Recently, I was settled in a dark corner of the State Historical Society of Missouri (Columbia, Missouri) focused intently on the screen of a microfilm reader, trying to decipher badly focused text of a yellowed 1933 newspaper, when a voice penetrated my fog – “Crystal Payton?” The voice belonged to Sean McLachlan, pelagic and prolific, self-designated “Midlist Writer” who actually resides in Madrid Spain. My mental jump from 1933 to 2010 took a couple of minutes, but the brain finally locked in. Pretty remarkable crossing of paths … Sean is in Columbia for a couple of weeks to research a new Missouri book – this one on Gen. Joe Shelby’s 1863 raid into Missouri from Arkansas; his other work in progress is on Ethiopia. His interests are global (travel) and local (he’s got a new series on Missouri’s own Jesse James) – and we meet on the playing field of Missouri regional history!
My date with microfilm was to advance our research into the background and politics of the building of Harry S. Truman Dam and Reservoir on the Osage River. Between the Great Mississippi River Flood of 1927 and the closing of Bagnell Dam on the Osage in 1931, the Corps of Engineers overcame their resistance to the concept of dam/reservoir projects for flood control. They were looking for dam sites in the early ‘30s and haven’t changed that mindset since. So the reels of “The Clinton Eye” a weekly paper in the county seat of Henry County we felt might hold early gems. Worth a look-see, anyway ….
FYI – the new book is The Osage River: paddlefish, prairies, farms & villages, dams & reservoirs, imperial Indians, explorers, slickers, sportsmen, tourists & various violent, litigious & noteworthy events in the history of the Osage River Valley.
Right now we’re looking at 300+ well laid out, color illustrated pages.

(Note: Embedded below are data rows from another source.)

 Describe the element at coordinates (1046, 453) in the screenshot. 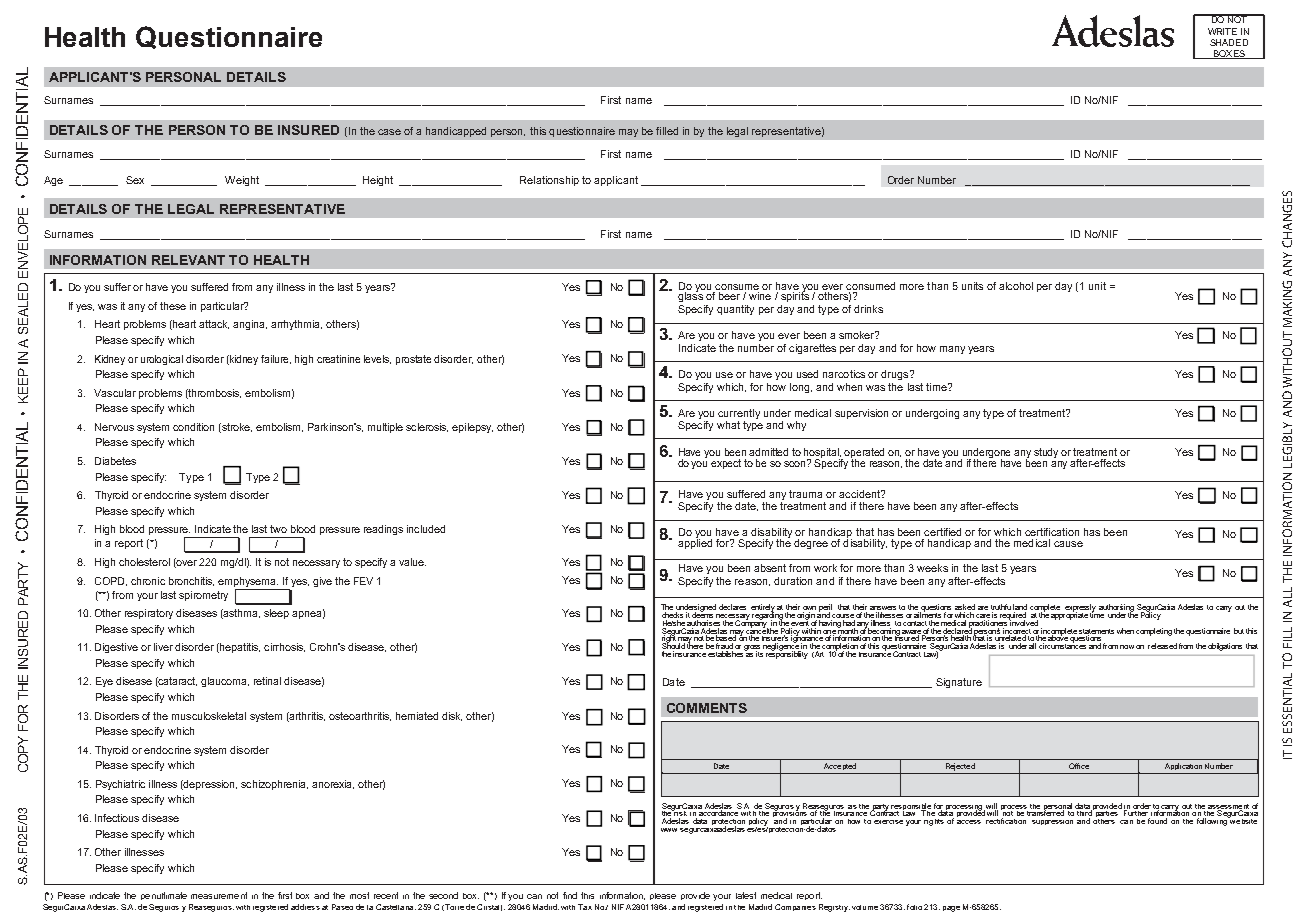

I see `study` at that location.
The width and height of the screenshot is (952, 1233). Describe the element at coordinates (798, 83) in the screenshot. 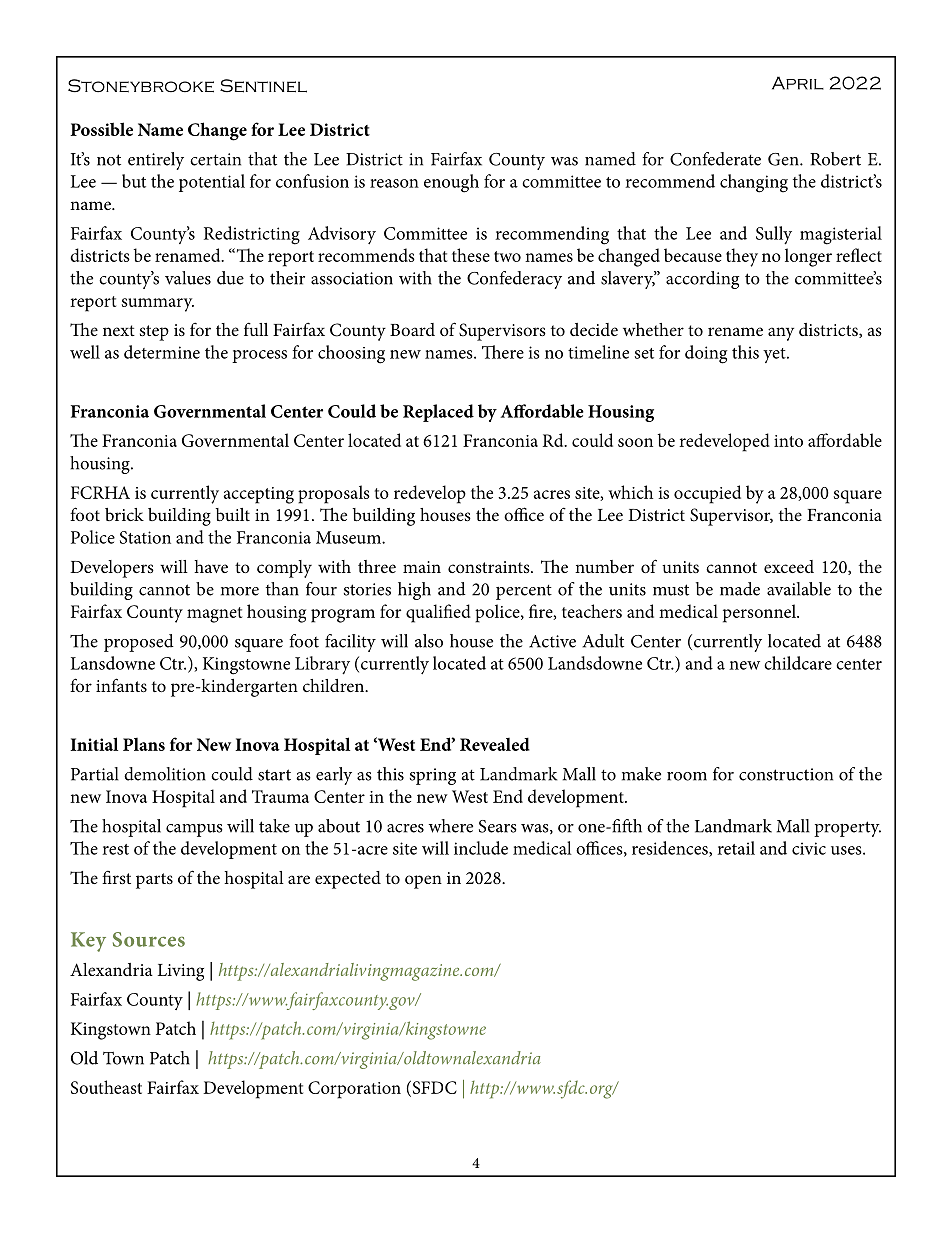

I see `April` at that location.
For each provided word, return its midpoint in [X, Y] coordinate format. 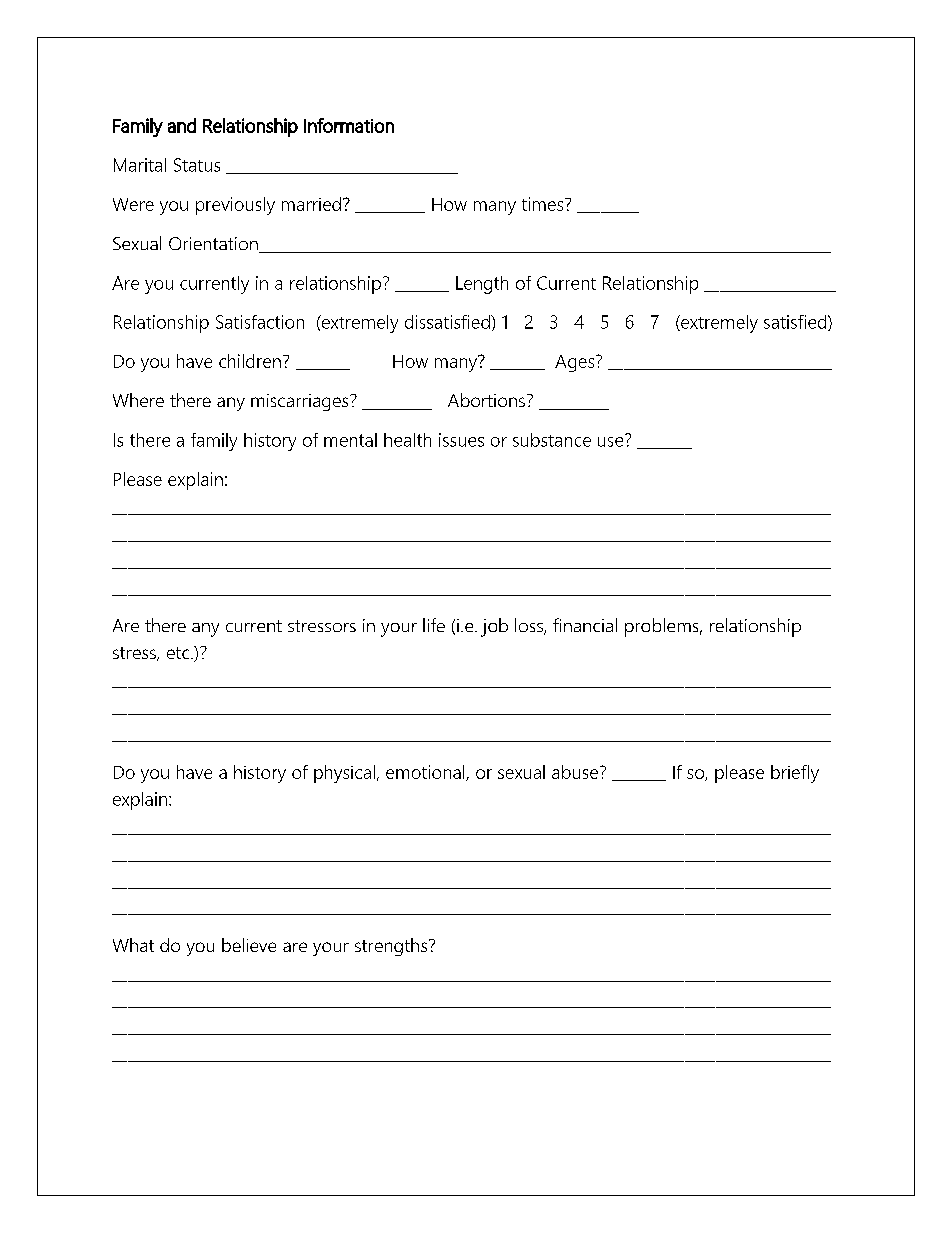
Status [197, 165]
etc [179, 653]
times [544, 204]
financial [585, 625]
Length [482, 285]
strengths [392, 947]
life [434, 625]
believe [249, 945]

Catching up included sending Sean a copy of On the Mission in Missouri and Fifty Years Ago: A Memoir, which we published after Mystery of the Irish Wilderness. Father Hogan’s account of life on the rapidly settling Missouri frontier and through the Civil War in northern Missouri is a lively read by itself. His recollection of growing up in County Limerick, Ireland in the 1830s and ‘40s is a real snapshot of the times leading up to and the beginning of the Potato Famine. We couldn’t just leave them on the shelf … so this volume contains both memoirs and the biographical information I gleaned from diocesan archives.
I can’t wait to read your Osage River book.

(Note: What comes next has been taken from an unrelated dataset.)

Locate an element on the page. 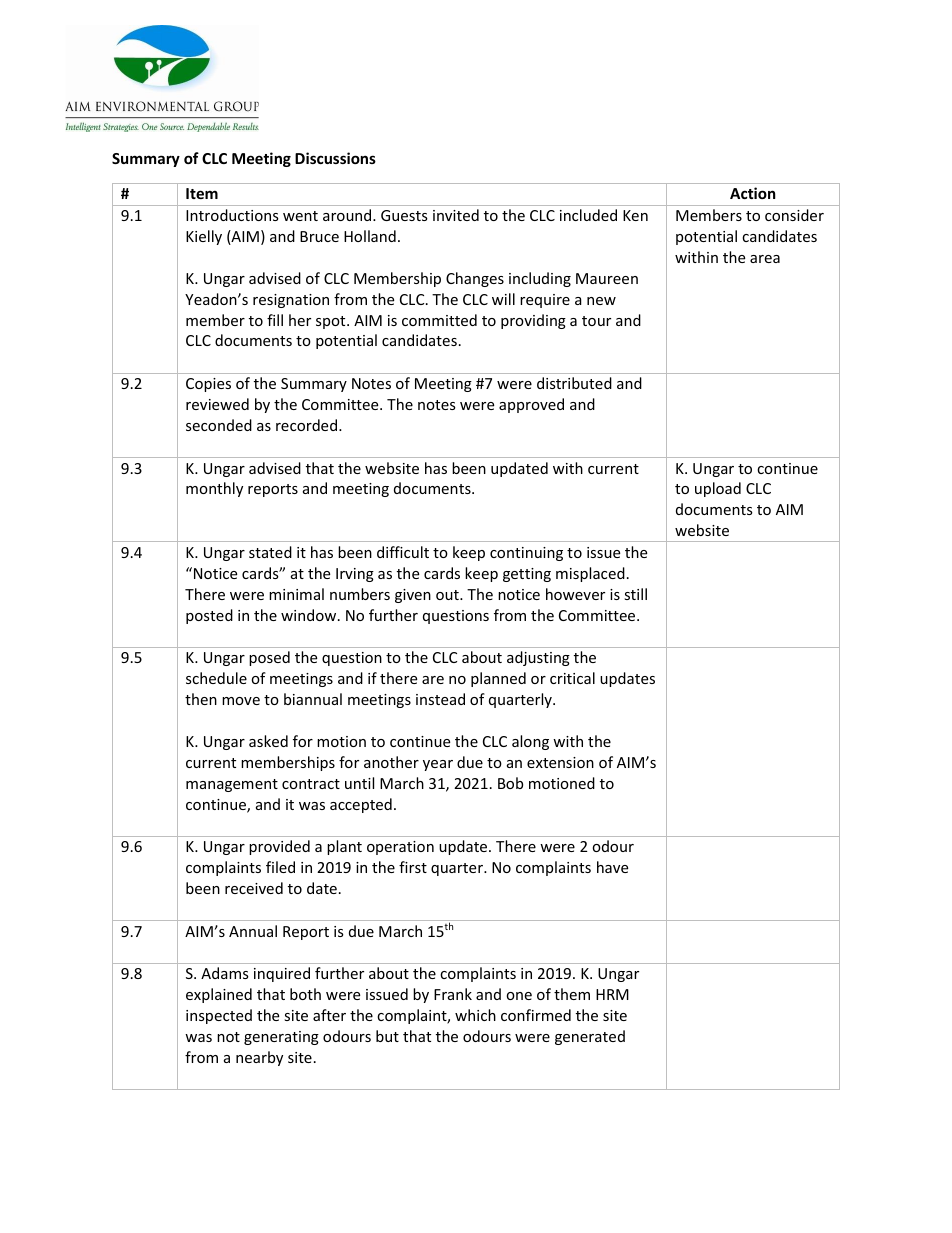  monthly is located at coordinates (214, 489).
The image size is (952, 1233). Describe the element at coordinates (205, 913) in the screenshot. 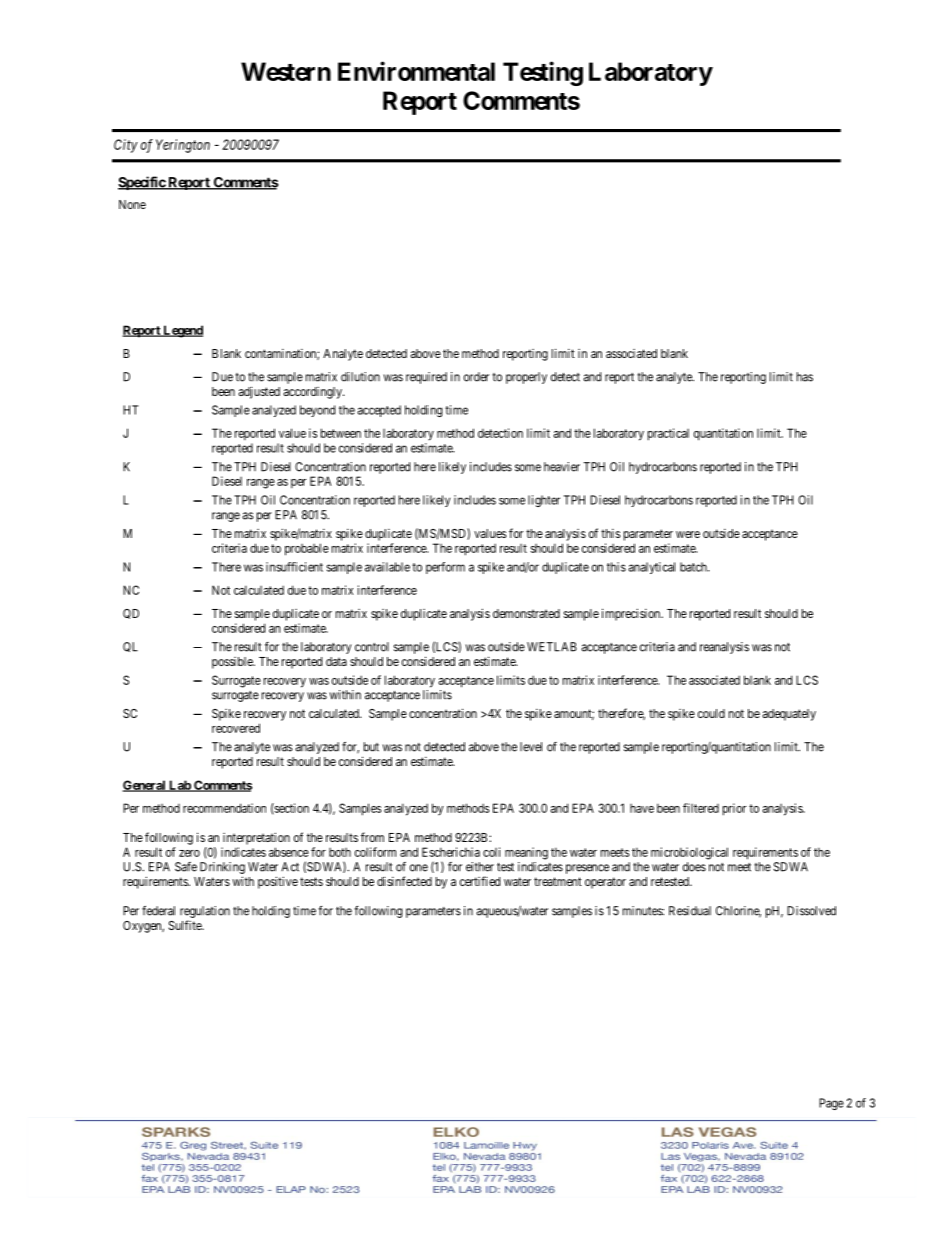

I see `regulation` at that location.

I don’t know why you would be interested in this, but I work for Missouri River Relief – we’re a river clean-up organization that has done some work on the Osage River. For the past three years, we’ve done a clean-up at the Mari-Osa area (where the 50/63 bridge crosses the Osage east of Jeff City).
We’ve been cleaning up a over 100 year old dump there. At the time we tried to get some interest from local historians and archeologists, but probably asked the wrong people. Anyway, this dump, which was probably a treasure trove of random information is now mostly cleaned up.
Here’s a link to find out more, it’s kind of a kick how we did it: http://www.riverrelief.org/event/mari-osa-clean-up-2010/
Thanks for the link to your Web site. We’ll certainly let you know when the comes out.
There are many reasons for a book on the Osage River. Even though there’s not much left of the Osage after Truman and Bagnell dams, the remaining 80 miles of river below Bagnell certainly deserves more respect that it gets. What’s left of the Osage may not be as splendid and picture-postcard attractive as the Current River, but it has a richer human history than the clear, deep Ozarks streams. The Osage is attractive too – even in places spectacularly so – with its bluffs and views of pastoral valleys.
This book, we hope, will also be a provocative shot to get people discussing water resources.